Cantores populares e sensualidade
Além disso, um dos destaques do texto é que o poder público não pode contratar artistas que incentivem a “adultização infantil”. Neste sentido, também vale ressaltar que o cantor Oruam não é o único que traz a temática da sexualidade, já que tantos outros artistas populares falam sobre sexo e relações amorosas em suas músicas e fazem shows para eventos públicos.
“O Estatuto da Criança e do Adolescente (ECA) de fato prevê mecanismos de proteção contra a “adultização infantil” e estabelece diretrizes para a classificação indicativa de conteúdos midiáticos. No entanto, a proibição prévia de artistas sob a justificativa de apologia ao crime ou erotização pode configurar um uso da máquina pública para restringir expressões culturais específicas, o que poderia ser interpretado como uma forma de censura indireta”, explica Jorge Abrão, advogado e Mestre em Direito Constitucional.
◆ ◆ ◆ ◆ ◆ ◆ ◆
_Atividades propostas_:
1/ Copie do trecho sobre cantores populares e sensualidade a passagem que começa em "Cantores populares e" e vai até "para eventos públicos.", incluindo essas palavras.
2/ Prossiga com a redação do trecho sobre cantores populares e sensualidade a partir do ponto em que ele termina.
A listagem que vem a seguir constitui um material à parte, sem relação com o trecho.

_Listagem fornecida_:
◆ ◆ ◆ ◆ ◆ ◆ ◆
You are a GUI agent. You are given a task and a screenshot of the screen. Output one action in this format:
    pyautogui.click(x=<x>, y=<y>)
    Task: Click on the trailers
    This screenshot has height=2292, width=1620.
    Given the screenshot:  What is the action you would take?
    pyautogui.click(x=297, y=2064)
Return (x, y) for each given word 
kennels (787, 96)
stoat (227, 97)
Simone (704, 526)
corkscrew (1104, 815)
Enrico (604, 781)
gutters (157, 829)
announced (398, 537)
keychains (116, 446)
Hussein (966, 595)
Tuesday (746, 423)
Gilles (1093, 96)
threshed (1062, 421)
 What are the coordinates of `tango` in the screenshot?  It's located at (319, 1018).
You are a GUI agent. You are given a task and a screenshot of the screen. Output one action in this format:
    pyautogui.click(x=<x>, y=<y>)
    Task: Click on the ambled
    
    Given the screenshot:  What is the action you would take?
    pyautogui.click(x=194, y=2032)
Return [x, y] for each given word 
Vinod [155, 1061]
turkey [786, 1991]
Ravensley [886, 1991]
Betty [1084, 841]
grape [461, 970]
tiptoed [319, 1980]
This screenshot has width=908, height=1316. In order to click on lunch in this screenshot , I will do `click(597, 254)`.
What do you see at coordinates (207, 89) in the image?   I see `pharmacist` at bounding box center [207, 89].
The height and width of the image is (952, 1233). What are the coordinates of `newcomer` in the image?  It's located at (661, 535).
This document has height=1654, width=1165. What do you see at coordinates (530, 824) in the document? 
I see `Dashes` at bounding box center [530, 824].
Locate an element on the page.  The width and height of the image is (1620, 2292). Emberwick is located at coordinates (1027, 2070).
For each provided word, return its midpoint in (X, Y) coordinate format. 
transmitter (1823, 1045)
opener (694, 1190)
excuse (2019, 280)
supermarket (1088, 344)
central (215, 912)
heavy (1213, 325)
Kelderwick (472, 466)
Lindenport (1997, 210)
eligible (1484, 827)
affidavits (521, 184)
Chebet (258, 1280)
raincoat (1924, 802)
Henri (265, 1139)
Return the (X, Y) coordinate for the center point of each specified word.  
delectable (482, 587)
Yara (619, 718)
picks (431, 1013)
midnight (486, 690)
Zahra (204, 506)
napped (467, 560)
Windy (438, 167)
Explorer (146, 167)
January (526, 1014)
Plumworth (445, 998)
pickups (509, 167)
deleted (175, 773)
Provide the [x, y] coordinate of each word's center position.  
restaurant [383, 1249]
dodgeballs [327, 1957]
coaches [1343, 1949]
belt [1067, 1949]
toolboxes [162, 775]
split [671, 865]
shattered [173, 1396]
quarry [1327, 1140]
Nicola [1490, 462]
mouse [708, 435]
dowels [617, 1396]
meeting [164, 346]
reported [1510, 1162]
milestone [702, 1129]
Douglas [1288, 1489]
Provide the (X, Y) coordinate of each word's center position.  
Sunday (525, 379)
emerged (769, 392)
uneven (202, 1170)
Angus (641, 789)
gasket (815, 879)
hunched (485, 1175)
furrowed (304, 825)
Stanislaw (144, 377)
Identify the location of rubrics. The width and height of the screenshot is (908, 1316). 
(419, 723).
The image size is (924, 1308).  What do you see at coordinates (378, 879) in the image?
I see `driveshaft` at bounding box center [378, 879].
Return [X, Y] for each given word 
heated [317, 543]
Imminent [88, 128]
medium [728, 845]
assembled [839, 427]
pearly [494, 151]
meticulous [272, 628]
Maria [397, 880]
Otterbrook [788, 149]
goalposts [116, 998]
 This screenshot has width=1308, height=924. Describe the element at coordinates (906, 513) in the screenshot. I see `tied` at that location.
◆ ◆ ◆ ◆ ◆ ◆ ◆
_Respostas do exercício_:
1/
Cantores populares e sensualidade
Além disso, um dos destaques do texto é que o poder público não pode contratar artistas que incentivem a “adultização infantil”. Neste sentido, também vale ressaltar que o cantor Oruam não é o único que traz a temática da sexualidade, já que tantos outros artistas populares falam sobre sexo e relações amorosas em suas músicas e fazem shows para eventos públicos.

2/
Criminalização do funk
Em resumo, muitos críticos afirmam que a proposta “Anti-Oruam” contém um viés moralista e que pode criminalizar expressões culturais já estigmatizadas, como o funk e o rap.
“A popularidade de músicas com forte carga de sexualidade em diversos gêneros – incluindo axé, funk, rap e até o pagode dos anos 90 – indica que o problema não é novo nem exclusivo de um segmento musical. Propostas como essa podem, intencionalmente ou não, mirar certos estilos culturais, reforçando um viés seletivo que já foi historicamente utilizado contra gêneros populares e periféricos”, completa Abrão.